9. Enterprise data visualization solutions

AntV is a new generation of data visualization solutions of Ant Financial, committed to providing a set of simple, professional and reliable data visualization best practices without limitation. The diagram below shows the architecture of AntV, including the drawing engine, general, framework, middleware, and applications.
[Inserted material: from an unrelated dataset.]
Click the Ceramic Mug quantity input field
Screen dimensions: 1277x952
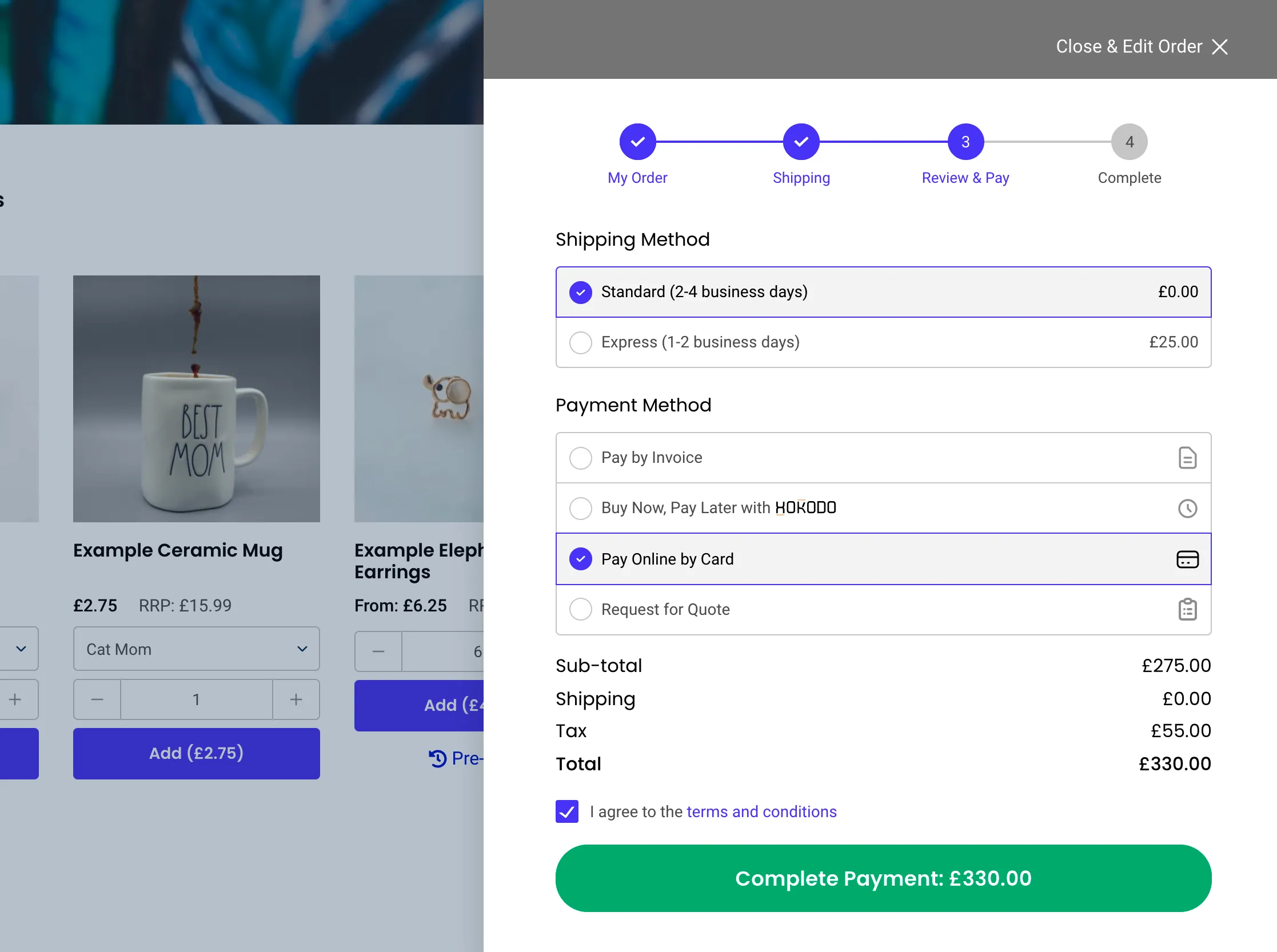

Disassemble the bottom part of the above frame diagram and get the following flow chart:

10. Other directions

  1. Screen multiterminal more

  1. Urban modeling -> Urban Digital Twin -> Smart Community/Smart City

Refer to the article

  1. This article quotes some lecturers’ information from the early chat in the front, which is not listed here, but also welcome everyone to pay attention to this conference.
  2. Zhihu-2020 – Application of Digital Twin in Logistics Industry
  3. “IEEE 2018 — F. Tao, H. Zhang, A. Liu and A. Y. C. Nee, “Digital Twin In Industry: State-of-the-Art,” in IEEE Transactions on Industrial Informatics, vol. 15, no. 4, pp. 2405-2415, April 2019, doi: 10.1109 / TII. 2018.2873186.”
  4. Wiki-2020 – Digital Twin
  5. Heart of the Machine – 2020 – Digital Twins
  6. Antv-2019-shigo-hello World Visualization
  7. Zcool – 2020 – The Beauty of Data: Value and Associated Data Visualization
  8. G6-components – Timebar
  9. Antv-2020-ant Design 4.0 is coming! What is the 3rd SEE Conf about?
  10. Antv-ava-2020 – Welcome to 2020 Era of Intelligent Research and Development of Data Visualization
  11. Antv-ava-2020-ava 1.0 Your Chart Advisor
  12. “Antv-ava-2020-ppt-visual Intelligent R&D Process AVA”
  13. Tableau – 2020 – Why Tableau
  14. Video – 2018 – AntV, return to nature and turn into thousands of visual expression – Absolute cloud & bending
  15. DeepInsight: Everyone is a Data Analyst
  16. DataV – What is DataV Data Visualization?